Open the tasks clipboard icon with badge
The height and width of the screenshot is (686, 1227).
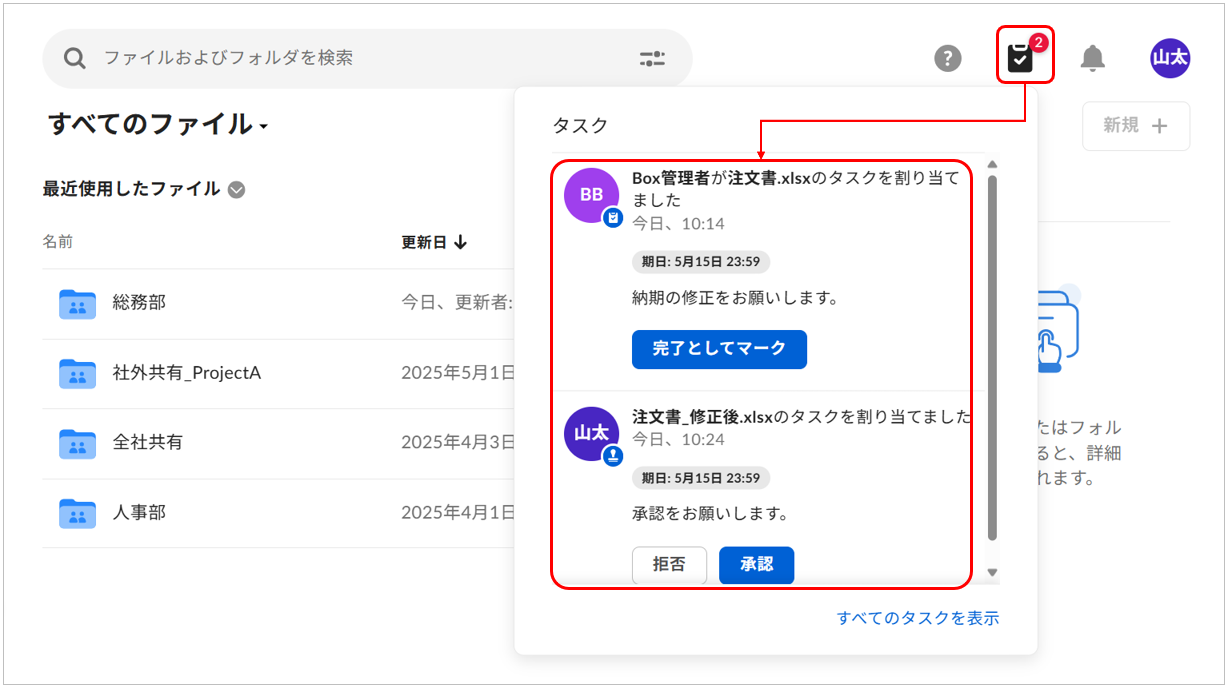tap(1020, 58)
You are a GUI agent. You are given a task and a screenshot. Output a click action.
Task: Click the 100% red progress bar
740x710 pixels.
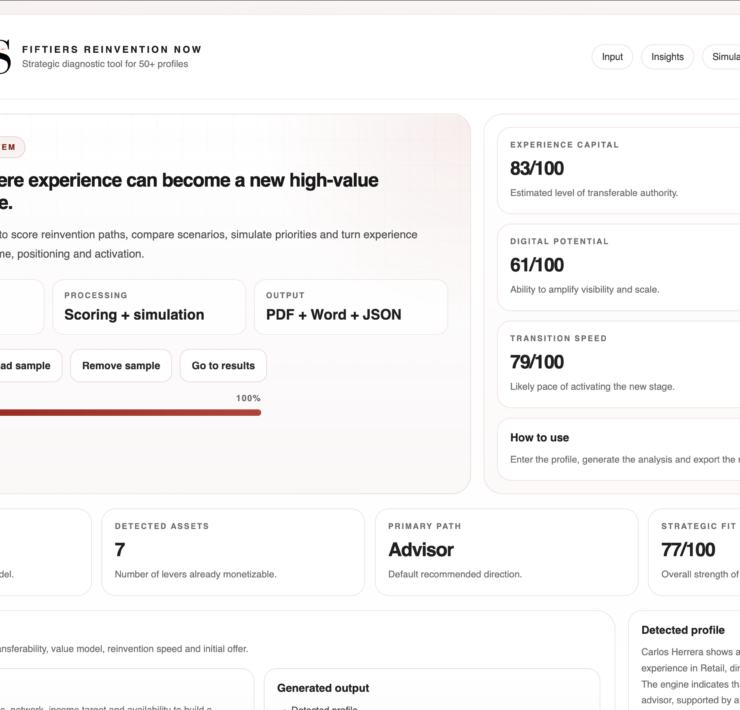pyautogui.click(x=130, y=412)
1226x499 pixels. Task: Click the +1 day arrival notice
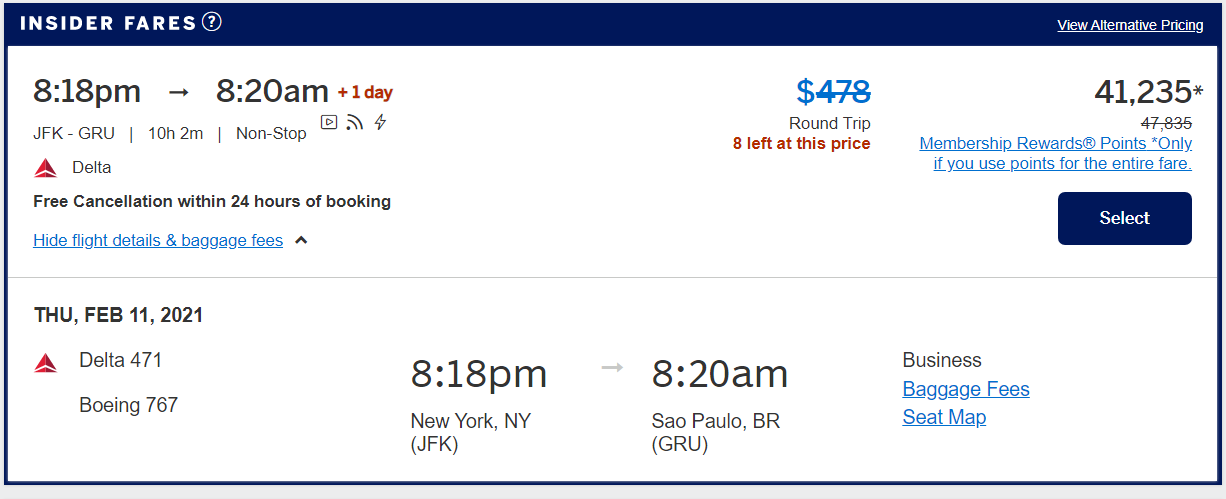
□ □ □ □ □
■ **TASK OBJECTIVE**: With the images omitted, repeat all the data word for word.

■ **SOLUTION TO THE EXERCISE**:
Open the tasks clipboard icon with badge
The height and width of the screenshot is (686, 1227).
tap(1020, 58)
You are a GUI agent. You are given a task and a screenshot. Output a click action.
Task: Click the 100% red progress bar
740x710 pixels.
pyautogui.click(x=130, y=412)
1226x499 pixels. Task: Click the +1 day arrival notice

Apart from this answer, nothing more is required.